What you should do -> In the interview about BPA, what special migration limit for BPA from polycarbonate does Steven give?

CCR: Why has BPA drawn so much attention, from the science community, regulators and the general public?
Steven: There is a long history. The reason why BPA is so popular in the media and with consumers is that, there were some research suggesting BPA could be harmful to us at very low exposure, the same level as we contact on the daily basis. That claim became very popular with scientists who wanted to work on something important. It was attractive to the media because they like scary headlines which can become a popular media topic. NGO was interested in BPA also because BPA is important. So the issue of BPA started from science but went to the media, to NGO and to governments around the world.
Governmental Agencies looked all the scientific evidence and are pretty much unanimous around the world that BPA is safe for us as consumers. The simple example is a short Q & A sheet about BPA on US Food and Drug Administration website—It asks “is BPA safe?” and the answer is remarkable: they say completely in a US way “Yes.”. This answer is based on very extensive scientific research supporting the safety of BPA.
CCR: As food packaging is closely related to human health, what is the current status of polycarbonate use in food packages and containers, especially for baby bottle?
Steven: Polycarbonate is regulated and permitted for use in food contact materials around the world. It is usually used for repeated applications as polycarbonate is durable. In China, according to two National Standards—GB 4806.6 and GB 4806.7, seven kinds of polycarbonate resins as well as other five kinds of BPA-based resins are approved to be used in food contact material and articles. Similar to other authorized materials, there are requirements and limits for its food contact applications. For example, the special migration limit (SML) of BPA for polycarbonate is 0.6 mg/kg, while the actual migration is much lower than the SML.

Given data ->

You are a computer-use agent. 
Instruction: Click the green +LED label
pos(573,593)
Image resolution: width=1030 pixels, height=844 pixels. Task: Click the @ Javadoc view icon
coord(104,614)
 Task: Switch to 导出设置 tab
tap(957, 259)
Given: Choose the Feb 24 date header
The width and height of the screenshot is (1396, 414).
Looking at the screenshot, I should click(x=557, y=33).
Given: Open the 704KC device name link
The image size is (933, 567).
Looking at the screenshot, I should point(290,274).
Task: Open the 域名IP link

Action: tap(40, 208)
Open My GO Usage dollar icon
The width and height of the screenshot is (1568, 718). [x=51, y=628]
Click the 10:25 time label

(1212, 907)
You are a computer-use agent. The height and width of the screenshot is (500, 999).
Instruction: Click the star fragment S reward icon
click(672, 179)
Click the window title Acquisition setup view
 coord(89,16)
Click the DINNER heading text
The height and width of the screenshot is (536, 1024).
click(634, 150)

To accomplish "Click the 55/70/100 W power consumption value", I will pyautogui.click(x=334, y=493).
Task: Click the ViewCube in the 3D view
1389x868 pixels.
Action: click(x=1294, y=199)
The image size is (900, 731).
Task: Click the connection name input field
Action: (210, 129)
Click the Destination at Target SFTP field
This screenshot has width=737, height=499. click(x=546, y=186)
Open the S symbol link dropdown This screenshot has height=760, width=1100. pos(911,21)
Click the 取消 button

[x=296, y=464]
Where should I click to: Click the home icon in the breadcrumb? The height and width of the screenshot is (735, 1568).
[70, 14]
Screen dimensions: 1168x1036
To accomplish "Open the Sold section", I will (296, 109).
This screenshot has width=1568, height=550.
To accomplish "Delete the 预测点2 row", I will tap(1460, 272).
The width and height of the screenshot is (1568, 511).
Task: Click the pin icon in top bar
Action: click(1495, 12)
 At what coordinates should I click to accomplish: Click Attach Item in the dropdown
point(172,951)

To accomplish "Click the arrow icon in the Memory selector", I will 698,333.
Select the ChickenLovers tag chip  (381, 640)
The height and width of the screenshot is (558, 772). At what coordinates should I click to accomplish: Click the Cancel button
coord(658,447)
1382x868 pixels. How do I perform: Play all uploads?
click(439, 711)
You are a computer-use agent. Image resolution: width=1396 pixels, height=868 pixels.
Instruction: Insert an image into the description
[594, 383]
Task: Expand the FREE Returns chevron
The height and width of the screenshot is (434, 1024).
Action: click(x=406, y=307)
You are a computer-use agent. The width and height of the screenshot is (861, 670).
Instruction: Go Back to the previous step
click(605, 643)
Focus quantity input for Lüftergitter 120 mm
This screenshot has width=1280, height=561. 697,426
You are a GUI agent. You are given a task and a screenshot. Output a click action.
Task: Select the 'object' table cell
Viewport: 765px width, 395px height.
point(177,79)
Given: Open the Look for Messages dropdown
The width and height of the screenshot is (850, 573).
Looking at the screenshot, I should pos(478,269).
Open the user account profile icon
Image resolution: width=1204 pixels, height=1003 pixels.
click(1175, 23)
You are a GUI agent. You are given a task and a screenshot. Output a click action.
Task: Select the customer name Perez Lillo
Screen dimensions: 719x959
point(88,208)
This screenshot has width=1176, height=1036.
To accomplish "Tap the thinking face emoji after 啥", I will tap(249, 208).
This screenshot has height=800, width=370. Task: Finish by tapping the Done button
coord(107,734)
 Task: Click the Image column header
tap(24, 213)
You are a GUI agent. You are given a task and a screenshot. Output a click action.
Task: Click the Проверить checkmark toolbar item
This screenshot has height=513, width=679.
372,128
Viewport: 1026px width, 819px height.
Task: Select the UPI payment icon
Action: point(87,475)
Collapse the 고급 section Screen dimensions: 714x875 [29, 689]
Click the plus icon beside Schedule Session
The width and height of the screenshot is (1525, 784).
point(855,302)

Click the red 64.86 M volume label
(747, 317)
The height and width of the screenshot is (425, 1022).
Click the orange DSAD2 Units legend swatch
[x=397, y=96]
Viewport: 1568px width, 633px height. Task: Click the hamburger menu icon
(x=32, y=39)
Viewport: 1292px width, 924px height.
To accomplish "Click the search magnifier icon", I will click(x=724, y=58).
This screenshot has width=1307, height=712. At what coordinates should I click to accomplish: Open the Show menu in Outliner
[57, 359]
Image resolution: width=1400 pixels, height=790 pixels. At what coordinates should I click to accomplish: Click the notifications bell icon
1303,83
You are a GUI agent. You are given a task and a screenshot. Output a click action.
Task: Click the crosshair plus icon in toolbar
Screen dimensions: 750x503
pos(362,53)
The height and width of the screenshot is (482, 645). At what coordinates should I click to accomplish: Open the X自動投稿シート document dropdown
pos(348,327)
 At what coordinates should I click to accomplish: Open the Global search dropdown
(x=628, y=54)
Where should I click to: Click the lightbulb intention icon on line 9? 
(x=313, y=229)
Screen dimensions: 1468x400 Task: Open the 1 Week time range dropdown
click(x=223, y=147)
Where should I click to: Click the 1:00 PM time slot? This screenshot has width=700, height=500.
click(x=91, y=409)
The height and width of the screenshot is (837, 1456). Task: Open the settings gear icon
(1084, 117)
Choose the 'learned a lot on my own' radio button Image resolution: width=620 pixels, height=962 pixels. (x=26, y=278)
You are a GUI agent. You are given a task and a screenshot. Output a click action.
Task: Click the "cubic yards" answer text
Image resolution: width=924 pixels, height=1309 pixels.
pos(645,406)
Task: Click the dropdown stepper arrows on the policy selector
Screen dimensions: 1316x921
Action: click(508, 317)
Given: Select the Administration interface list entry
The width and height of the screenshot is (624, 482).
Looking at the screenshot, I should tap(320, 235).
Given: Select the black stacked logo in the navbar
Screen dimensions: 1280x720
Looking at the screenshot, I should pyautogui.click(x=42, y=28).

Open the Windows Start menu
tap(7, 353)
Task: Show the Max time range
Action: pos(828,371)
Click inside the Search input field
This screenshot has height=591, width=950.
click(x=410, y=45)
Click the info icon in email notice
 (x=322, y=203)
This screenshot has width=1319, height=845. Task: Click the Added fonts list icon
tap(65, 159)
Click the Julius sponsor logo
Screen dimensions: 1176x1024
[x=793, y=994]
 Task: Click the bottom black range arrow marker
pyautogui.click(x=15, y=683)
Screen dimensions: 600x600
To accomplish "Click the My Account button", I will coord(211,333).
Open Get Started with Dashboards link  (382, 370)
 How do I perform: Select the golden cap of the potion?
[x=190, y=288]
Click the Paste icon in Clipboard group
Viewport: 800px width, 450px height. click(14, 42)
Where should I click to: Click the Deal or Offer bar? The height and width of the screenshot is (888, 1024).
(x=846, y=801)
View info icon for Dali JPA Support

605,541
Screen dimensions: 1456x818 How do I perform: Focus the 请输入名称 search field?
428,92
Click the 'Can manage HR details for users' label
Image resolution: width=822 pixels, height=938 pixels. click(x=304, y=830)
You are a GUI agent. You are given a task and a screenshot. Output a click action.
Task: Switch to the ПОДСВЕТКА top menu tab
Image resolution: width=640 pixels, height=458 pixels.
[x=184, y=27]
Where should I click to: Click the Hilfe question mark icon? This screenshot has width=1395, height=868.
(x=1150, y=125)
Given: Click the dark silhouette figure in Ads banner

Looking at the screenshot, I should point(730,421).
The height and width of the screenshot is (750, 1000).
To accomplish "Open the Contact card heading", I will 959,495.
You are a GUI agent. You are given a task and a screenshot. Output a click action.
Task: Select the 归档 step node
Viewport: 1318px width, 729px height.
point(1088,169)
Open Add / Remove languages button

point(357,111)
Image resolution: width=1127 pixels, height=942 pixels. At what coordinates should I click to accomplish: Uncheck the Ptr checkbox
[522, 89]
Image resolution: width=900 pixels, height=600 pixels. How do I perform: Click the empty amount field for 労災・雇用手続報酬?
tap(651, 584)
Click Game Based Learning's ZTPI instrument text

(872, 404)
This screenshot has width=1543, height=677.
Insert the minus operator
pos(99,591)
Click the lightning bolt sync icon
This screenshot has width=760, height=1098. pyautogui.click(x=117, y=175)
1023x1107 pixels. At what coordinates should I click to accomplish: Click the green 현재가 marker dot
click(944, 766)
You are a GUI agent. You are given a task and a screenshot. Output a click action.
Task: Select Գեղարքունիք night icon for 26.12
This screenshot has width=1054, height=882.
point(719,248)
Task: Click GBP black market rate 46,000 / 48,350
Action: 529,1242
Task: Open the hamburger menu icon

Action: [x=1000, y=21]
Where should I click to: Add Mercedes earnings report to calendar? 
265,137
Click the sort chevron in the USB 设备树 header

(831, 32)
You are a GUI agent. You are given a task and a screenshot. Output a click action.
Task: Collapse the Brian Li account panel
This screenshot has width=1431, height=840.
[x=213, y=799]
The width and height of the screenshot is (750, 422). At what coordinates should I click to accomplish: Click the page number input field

Solution to this exercise -> 0.6 mg/kg